I'm currently trying to model a service counter with SimPy but I'm running into difficulties with using yield to hold the resources. Under the Counter.arrive() function, if the line "yield req" exists, the entire function skips execution (at least I think that's what happens since I don't get any of the print output). However, if I comment out that line, the code executes like nothing happens. This is a problem because without the yield the code is not blocked until the request is approved and the entire simulation fails because everyone gets to use the resource.

Code snippet as follows:

import simpy
class Counter:
    def __init__(self, env, name, staff):
        self.env = env
        self.staff = simpy.Resource(env, staff)
        self.name = name
        self.dreq = []
    def arrive(self, name):
        ...
        req = self.staff.request()
        yield req
        output = "Req: %s\n" % req
        self.dreq.append(req)
        ...
        print(output)
...
def customer(env, counter, name):
        print("Customer %s arrived at %s" %(name,env.now))
        counter.arrive(name)
        yield env.timeout(5)
        print("Customer %s left at %s" %(name,env.now))
...
env = simpy.Environment()
counter = Counter(env, "A", 1)
def setup(env, counter, MAX_CUST):
    for i in range(MAX_CUST):
        env.process(customer(env,counter, 1))
        yield env.timeout(1)
env.process(setup(env,counter,5))
env.run(until=100)

Edit: I understand that using yield should pause the function until the request gets approved but the very first request does not go through as well which does not make sense as there is 1 unit of the resource available at the start.
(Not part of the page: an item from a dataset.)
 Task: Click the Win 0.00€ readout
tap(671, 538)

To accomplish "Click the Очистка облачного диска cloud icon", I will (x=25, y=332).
Docs for convenience: https://simpy.readthedocs.io/en/3.0.6/topical_guides/resources.html

Joshua
  • 197
  • 12
  • Are you expecting lines after `yield` to be executed right away? When `yield` is used, nothing after it will be executed, just like a `return`. Execution will resume on the line after the `yield` keyword was used, but only if you call `.next()` on the output of the first `yield`. – Random Davis Mar 22 '19 at 19:50
  • 1
    Not the next time it is called, but the next time `next` is called on its return value. – chepner Mar 22 '19 at 19:50
  • 1
    Possible duplicate of [What does the "yield" keyword do?](https://stackoverflow.com/questions/231767/what-does-the-yield-keyword-do) – pault Mar 22 '19 at 19:51
  • See [these](https://www.dabeaz.com/generators/) [tutorials](http://www.dabeaz.com/finalgenerator/) to get up to speed with generators, from the great [David Beazley](https://stackoverflow.com/users/288810/david-beazley). – Peter Wood Mar 22 '19 at 19:53
  • Sorry I probably need to clarify. I understand that the yield should pause the function until the request gets approved but the very first request does not go through as well which does not make sense as there is 1 unit of the resource available. – Joshua Mar 22 '19 at 19:54
  • @Joshua it returns a generator which needs to be consumed to move forward. – Peter Wood Mar 22 '19 at 19:55
  • @Random Davis I'm expecting the lines after yield to get executed if there is a free unit of resource when making the request(). If there are none, I expect a pause until another function frees up the resource. Am I understanding how this works correctly? – Joshua Mar 22 '19 at 19:57
  • @Joshua All examples i found from simpy use something like `with self.staff.request() as req: yield req;`, is the usage without `with` supported? Cancel that, guess it should work. Do you release the resource after using it? – syntonym Mar 22 '19 at 20:00
  • @syntonym According to the docs which I cannot seem to find right now, using "with" immediately releases the resource. However, I would like the request to be stored for release by a different instance (any customer can free up any unit of resource). See this page where it does not use with: https://simpy.readthedocs.io/en/3.0.6/topical_guides/resources.html – Joshua Mar 22 '19 at 20:05
  • @Joshua so the code after the request ist not even executed once? You could check by adding a `print` directly after the `yield req`. – syntonym Mar 22 '19 at 20:06
  • @syntonym Unfortunately so. I tried placing a print at the very start of the function as well to test it but it does not execute even once. – Joshua Mar 22 '19 at 20:07

1 Answers1

0

Requests (and timeouts and everything which you need to yield) gets processed by simpy, so it needs to arrive at simpy to get processed. You tell simpy to process customer with env.process:

    env.process(customer(env,counter, 1))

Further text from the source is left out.